- WORK TO COMPLETE
Reproduce verbatim the passage of the RMmqam documentation below, starting at "where φ is a" and ending at "summing up to 1.".

- SOURCE PASSAGE

++++++++++++++++++++

RMmqam: multivariate quasi-arithmetic mean
In RandomFields: Simulation and Analysis of Random Fields

Description Usage Arguments Details Value References See Also Examples

RMmqam is a multivariate stationary covariance model depending on a submodel phi such that psi( . ) := phi(sqrt( . )) is completely monotone, and depending on further stationary covariance models C_i. The covariance is given by

C_{ij}(h) = φ(√(θ_i (φ^{-1}(C_i(h)))^2 + θ_j (φ^{-1}(C_j(h)))^2 ))

where φ is a completely monotone function, C_i are suitable covariance functions and θ_i≥0 such that ∑_i θ_i=1.

1	RMmqam(phi, C1, C2, C3, C4, C5, C6, C7, C8, C9, theta, var, scale, Aniso, proj)

`phi`	a valid covariance `RMmodel` that is a normal scale mixture. See, for instance, `RFgetModelNames(monotone="normal mixture")`
`C1, C2, C3, C4, C5, C6, C7, C8, C9`	optional further stationary `RMmodel`s
`theta`	is a vector of values in [0,1], summing up to 1.

var,scale,Aniso,proj

optional arguments; same meaning for any RMmodel. If not passed, the above covariance function remains unmodified.

Note that psi( . ) := phi(sqrt( . )) is completely monotone if and only if phi is a valid covariance function for all dimensions, e.g. RMstable, RMgauss, RMexponential.

Warning: RandomFields cannot check whether the combination of phi and C_i is valid.

RMmqam returns an object of class RMmodel.

Porcu, E., Mateu, J. & Christakos, G. (2009) Quasi-arithmetic means of covariance functions with potential applications to space-time data. Journal of Multivariate Analysis, 100, 1830–1844.

RMqam, RMmodel, RFsimulate, RFfit.

RFoptions(seed=0) ## *ANY* simulation will have the random seed 0; set
##                   RFoptions(seed=NA) to make them all random again

RFoptions(modus_operandi="sloppy")
model <- RMmqam(phi=RMgauss(),RMgauss(),RMexp(),theta=c(0.4, 0.6), scale=0.5)
x <- seq(0, 10, 0.02)
plot(model)
z <- RFsimulate(model=model, x=x)
plot(z)

RFoptions(modus_operandi="normal")

++++++++++++++++++++

- LISTED ENTRIES

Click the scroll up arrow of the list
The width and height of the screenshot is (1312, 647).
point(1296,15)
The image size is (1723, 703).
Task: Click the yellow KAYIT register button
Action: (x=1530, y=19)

++++++++++++++++++++

- EXERCISE RESULT
where φ is a completely monotone function, C_i are suitable covariance functions and θ_i≥0 such that ∑_i θ_i=1.

1	RMmqam(phi, C1, C2, C3, C4, C5, C6, C7, C8, C9, theta, var, scale, Aniso, proj)

`phi`	a valid covariance `RMmodel` that is a normal scale mixture. See, for instance, `RFgetModelNames(monotone="normal mixture")`
`C1, C2, C3, C4, C5, C6, C7, C8, C9`	optional further stationary `RMmodel`s
`theta`	is a vector of values in [0,1], summing up to 1.